После множества «но» да «если» Сам Финсен выудил из пачки оранжевую карточку и ткнул в нее самым здоровенным из своих коричневых пальцев.
— Видишь? Тебе надо оторвать нижнюю часть по пунктирной линии, и вот здесь клиент или кто-нибудь из членов семьи должен расписаться, указав во избежание недоразумений точную дату и час доставки, после чего ты вручаешь цветы; далее, ты ни под каким видом не должен переступать порог без особого приглашения, скажем, потому, что на лестнице холодно, а клиент не хочет лишних расходов на электричество. Можешь повторить самое главное из того, что я только что сказал?
— Я должен оставаться за порогом.
— Значит, по-твоему, это самое главное, да? Или ты так решил потому, что я сказал это напоследок, а ничего другого ты не запомнил? У тебя что же, еще и память плохая вдобавок? Я тебя, голубчика, насквозь вижу. Ну скажи на милость, на что мне разносчик, у которого плохо с памятью и слухом да еще и в глазах двоится?
— Самое главное, чтобы клиент расписался в получении.
— Уже лучше.
— И указал дату и час.
Больше я не нашел что сказать.
Сам Финсен подошел ближе. Стоять с ним лицом к лицу — все равно что курить сразу целую пачку «Тедди» без фильтра.
— Самое главное, чтобы клиент расписался до того, как ты вручишь цветы. Иначе я не смогу вести бухгалтерию, и магазину конец.
— Понятно, — сказал я.
— И еще одно. Если заказчика нет дома, звони к ближайшему соседу, проси его принять букет, как положено, под расписку, а если и соседей не застанешь, то везешь цветы обратно в магазин. Ни при каких обстоятельствах — слышишь? — ни при каких обстоятельствах нельзя оставлять букет под дверью клиента. Такой проступок карается смертью, согласно кодексу цветочников, параграф восемнадцать. Это тебе тоже понятно?

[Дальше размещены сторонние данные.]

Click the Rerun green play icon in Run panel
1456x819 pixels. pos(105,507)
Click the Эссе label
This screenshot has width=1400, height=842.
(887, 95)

Я был на грани не то нервного срыва, не то поноса, и прошептал:
— Да.
— Кстати, читать-то ты умеешь?
— Безусловно.
Он снова показал на карточку с адресом:
— Что здесь написано?
Я громко прочел:
— Халвор Уайт. Могенс-Турсенс-гате, тридцать один А, Осло-два.
— И где это?
— В Шиллебекке, — ответил я.
Сам Финсен улыбнулся. Зубы у него были того же цвета, что и пальцы.